O. Nos. 12 and 14 showed good characteristics.

Samples N0.15 to N18 investigate the effect of chemical components in the high carbon region. N0.
Nos. 15 and 17 have good mechanical properties even with high carbon, but the sample N0.16 with a high phosphorus content and the N0.18 with a carbon content outside the range of the present invention are static. In both the bending test and the impact bending test, the test piece breaks, and the mechanical properties required for the door impact beam cannot be obtained.

FIG. 1 shows the hardness distribution of the product of the present invention obtained by tempering a pipe end of 30 mm at 600 ° C. in comparison with that of a door impact beam whose pipe end is not quenched. It is clear that the product of the present invention has a high overall hardness, a gradual change, and a structure in which stress concentration does not occur.

[0042]

As described above, according to the present invention, a bracket-integrated door impact can be achieved at low cost by reducing the number of parts, omitting welding work, etc. while preserving the excellent properties of the current door impact beam. Could be a beam.

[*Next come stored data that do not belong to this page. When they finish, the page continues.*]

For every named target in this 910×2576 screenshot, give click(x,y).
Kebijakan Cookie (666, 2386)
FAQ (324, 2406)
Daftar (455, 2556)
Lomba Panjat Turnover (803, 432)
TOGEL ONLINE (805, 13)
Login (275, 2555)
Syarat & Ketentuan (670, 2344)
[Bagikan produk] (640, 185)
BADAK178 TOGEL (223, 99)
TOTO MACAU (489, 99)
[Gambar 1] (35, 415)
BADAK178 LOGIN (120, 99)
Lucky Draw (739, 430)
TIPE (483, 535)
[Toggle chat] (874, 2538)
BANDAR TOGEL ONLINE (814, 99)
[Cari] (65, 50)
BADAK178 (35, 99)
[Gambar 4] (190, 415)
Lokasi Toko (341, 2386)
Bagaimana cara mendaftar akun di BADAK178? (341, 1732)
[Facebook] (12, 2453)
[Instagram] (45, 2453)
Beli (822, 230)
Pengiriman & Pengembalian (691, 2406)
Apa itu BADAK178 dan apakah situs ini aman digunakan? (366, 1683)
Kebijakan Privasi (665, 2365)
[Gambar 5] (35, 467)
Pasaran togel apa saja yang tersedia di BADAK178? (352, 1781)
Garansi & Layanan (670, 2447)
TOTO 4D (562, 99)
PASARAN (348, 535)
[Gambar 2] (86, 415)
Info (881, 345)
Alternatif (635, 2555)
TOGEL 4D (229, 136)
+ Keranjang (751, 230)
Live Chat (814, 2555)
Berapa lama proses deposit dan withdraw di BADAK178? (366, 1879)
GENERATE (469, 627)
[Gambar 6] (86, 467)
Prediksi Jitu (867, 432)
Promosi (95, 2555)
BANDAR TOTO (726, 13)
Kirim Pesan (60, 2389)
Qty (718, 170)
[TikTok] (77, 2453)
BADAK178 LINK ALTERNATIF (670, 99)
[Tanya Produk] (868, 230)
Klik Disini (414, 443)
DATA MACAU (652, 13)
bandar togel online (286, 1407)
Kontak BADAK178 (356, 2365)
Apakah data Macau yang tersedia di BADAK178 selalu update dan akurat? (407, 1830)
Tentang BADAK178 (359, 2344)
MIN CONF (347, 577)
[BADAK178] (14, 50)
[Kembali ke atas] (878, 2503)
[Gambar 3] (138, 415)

[Brief description of the drawings]

FIG. 1 is a diagram showing a relationship between a distance from a pipe end and hardness.

Claims (3)

[Claims] 1. A bracket-integrated door impact beam, wherein a slit width formed when a belt-shaped steel is formed into a cylindrical shape by roll forming is 3.0 mm or less in a final product. 2. A belt-shaped steel is formed into a cylindrical shape by roll forming, cut into a predetermined length, and reinforced by quenching.
Then, after re-cutting to a predetermined component length, heating and softening both pipe ends, and further opening both softened pipe ends through slits and processing them into a bracket shape, a bracket-integrated door impact characterized by the following features: Beam manufacturing method. 3. The length of the reheating portions at both ends is 20 mm to 15 mm.
3. The method of manufacturing a bracket-integrated door impact beam according to claim 2, wherein the re-heating temperature is 0 to 350 [deg.] C.